"What is it?" asked Jack.
"Dynamite!" was the cool reply.
"That ought to induce them to go on about their business—if properly administered," Jack said. "I didn't know we had any on board."
"I didn't know what we might come across up here," Harry replied. "Shall we light a fuse and give one of these persuaders a toss over into that mess?"
"It would amount to wholesale murder," Frank replied.
Harry's face hardened as he held up a hand for silence. The howling on the banks of the little stream was now almost deafening, and every second there came the thunk of arrows against the boat.
"You see what they would do to us," he said.
"Yes, I know," Jack said, "but we are supposed to be civilized!

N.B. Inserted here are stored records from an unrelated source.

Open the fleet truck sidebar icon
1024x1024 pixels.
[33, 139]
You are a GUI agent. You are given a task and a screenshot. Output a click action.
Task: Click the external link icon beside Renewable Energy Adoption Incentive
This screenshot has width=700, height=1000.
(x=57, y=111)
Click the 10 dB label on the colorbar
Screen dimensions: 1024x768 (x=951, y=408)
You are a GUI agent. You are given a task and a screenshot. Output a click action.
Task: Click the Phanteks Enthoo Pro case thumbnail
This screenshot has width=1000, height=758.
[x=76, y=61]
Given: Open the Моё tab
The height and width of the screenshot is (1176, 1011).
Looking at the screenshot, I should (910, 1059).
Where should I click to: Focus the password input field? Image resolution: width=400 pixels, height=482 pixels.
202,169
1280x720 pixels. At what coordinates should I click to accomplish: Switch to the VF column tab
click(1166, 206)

It would be a wicked thing to do, to murder fifty or a hundred of those savages. Suppose we toss a stick where it will do little damage and still attract their attention from the boat? Then we might get that log out of the way."
"We'll see what show we have for getting it out of the way-the log,
I mean," Jack replied.
He cautiously opened one of the lower panels at the rear and looked out. The log which blocked the narrow channel was afloat, for it was the trunk of a dry tree, and the water was deep. What held it in place was the end which lay on the shore. It had been rolled in at a point where the bank was low, and at least two-thirds of it lay on the ground.